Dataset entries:
=== Begin Enclosure ===

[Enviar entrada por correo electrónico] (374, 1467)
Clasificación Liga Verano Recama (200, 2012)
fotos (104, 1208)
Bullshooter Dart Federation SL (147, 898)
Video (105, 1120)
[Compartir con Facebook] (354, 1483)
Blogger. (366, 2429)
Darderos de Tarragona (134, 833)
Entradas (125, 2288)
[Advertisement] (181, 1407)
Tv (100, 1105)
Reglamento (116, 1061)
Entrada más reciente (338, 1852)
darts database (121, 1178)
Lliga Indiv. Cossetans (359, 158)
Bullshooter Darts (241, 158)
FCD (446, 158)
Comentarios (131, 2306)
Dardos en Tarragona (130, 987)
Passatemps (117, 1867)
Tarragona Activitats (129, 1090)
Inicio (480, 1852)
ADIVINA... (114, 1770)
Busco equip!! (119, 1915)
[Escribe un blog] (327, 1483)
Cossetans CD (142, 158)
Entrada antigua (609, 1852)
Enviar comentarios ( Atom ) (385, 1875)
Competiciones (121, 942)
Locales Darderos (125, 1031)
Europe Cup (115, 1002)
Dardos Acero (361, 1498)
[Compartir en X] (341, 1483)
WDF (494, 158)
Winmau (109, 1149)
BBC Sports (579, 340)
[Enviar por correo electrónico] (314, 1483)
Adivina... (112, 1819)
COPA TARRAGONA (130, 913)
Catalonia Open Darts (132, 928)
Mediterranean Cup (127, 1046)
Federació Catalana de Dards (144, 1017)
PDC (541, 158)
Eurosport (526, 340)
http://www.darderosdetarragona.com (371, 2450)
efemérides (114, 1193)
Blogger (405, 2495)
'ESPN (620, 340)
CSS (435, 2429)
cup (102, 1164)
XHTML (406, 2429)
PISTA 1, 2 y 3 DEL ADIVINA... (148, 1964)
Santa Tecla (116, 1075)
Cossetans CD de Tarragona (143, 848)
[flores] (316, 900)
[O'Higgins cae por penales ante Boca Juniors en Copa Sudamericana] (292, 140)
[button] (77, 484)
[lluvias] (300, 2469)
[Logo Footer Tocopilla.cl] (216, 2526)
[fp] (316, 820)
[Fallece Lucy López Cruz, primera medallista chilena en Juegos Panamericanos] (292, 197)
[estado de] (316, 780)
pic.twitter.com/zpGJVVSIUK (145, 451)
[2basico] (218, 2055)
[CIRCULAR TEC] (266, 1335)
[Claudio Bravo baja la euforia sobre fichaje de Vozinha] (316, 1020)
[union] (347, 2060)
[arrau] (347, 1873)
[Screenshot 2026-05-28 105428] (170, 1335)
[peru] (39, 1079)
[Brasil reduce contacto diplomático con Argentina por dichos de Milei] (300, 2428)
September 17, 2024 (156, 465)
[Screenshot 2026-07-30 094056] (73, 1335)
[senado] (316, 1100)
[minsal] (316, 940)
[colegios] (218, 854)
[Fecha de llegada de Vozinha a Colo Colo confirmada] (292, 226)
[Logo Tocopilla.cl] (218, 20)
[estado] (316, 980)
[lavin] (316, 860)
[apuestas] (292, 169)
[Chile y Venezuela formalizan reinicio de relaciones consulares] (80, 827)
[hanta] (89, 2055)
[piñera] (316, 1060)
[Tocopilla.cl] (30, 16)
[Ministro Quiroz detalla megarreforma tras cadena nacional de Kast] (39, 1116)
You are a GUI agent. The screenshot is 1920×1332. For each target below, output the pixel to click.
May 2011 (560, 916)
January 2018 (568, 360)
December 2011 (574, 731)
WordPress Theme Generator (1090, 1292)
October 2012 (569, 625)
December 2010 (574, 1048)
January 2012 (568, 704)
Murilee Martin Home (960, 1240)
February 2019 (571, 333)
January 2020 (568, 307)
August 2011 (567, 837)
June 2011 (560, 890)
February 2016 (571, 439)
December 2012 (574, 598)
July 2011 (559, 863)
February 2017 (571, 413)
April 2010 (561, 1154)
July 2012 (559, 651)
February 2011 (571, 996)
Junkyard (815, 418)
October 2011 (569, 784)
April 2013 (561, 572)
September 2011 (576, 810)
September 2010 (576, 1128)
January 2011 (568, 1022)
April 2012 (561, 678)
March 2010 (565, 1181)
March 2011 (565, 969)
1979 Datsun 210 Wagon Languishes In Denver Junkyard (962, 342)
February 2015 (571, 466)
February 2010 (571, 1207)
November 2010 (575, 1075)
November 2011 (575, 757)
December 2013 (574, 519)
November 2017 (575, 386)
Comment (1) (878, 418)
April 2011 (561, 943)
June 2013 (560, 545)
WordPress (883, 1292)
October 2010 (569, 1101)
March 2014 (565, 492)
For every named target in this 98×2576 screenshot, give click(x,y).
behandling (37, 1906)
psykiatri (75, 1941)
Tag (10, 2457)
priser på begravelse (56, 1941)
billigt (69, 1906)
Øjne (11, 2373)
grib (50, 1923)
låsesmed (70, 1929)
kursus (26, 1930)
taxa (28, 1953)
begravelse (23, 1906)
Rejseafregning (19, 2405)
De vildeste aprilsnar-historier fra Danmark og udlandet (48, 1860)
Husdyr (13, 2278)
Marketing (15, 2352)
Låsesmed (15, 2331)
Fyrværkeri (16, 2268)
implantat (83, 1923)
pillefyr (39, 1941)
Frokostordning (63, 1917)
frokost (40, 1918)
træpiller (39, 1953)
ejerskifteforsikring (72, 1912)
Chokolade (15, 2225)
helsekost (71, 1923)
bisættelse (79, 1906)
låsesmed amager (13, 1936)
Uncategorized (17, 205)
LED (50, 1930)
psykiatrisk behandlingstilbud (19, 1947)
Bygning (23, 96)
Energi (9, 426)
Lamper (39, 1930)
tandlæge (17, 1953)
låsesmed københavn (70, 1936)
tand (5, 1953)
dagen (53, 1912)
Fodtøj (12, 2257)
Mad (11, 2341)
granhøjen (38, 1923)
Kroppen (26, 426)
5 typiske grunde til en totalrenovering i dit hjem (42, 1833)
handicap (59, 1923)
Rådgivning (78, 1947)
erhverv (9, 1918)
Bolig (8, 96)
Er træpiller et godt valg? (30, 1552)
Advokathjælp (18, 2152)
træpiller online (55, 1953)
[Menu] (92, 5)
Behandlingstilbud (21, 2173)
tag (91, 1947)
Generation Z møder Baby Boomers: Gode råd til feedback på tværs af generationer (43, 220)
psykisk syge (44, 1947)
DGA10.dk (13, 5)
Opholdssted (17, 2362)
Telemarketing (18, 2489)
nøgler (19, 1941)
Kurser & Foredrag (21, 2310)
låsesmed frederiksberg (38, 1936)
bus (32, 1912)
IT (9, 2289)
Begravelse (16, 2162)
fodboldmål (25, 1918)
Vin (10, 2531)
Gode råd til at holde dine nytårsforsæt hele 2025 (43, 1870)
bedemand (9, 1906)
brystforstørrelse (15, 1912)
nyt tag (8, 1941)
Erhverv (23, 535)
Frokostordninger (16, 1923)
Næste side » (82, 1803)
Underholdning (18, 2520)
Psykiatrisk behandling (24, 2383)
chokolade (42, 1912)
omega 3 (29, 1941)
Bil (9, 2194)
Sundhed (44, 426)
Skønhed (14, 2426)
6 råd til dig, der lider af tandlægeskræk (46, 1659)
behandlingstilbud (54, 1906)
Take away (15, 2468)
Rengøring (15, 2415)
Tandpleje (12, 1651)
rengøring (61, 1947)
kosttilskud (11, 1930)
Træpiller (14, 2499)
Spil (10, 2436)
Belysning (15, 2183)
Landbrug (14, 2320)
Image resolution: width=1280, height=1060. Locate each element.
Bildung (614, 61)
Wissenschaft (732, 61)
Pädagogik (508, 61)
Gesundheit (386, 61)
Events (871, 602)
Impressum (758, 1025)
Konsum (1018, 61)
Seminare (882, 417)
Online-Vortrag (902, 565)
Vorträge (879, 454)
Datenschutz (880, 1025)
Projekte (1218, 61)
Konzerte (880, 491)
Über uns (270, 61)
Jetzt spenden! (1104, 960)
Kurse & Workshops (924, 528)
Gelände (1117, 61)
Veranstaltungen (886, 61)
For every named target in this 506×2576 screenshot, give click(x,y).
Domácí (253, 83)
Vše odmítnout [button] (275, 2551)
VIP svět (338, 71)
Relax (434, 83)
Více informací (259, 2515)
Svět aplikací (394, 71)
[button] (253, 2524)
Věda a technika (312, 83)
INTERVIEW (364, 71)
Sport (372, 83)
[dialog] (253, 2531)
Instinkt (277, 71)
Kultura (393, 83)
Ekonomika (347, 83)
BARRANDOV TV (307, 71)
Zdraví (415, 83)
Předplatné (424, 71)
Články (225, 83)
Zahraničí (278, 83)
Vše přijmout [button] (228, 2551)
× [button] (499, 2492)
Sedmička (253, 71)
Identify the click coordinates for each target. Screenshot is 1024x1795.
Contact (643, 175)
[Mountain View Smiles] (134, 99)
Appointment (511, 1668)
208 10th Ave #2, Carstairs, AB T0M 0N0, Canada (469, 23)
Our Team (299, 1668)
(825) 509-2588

=== End Enclosure ===

■ **Task objective**
The answer consists of every line above in which the word "give" occurs.

■ **Solution to the problem**
For every named target in this 98×2576 screenshot, give click(x,y).
For every named target in this 506×2576 screenshot, give click(x,y).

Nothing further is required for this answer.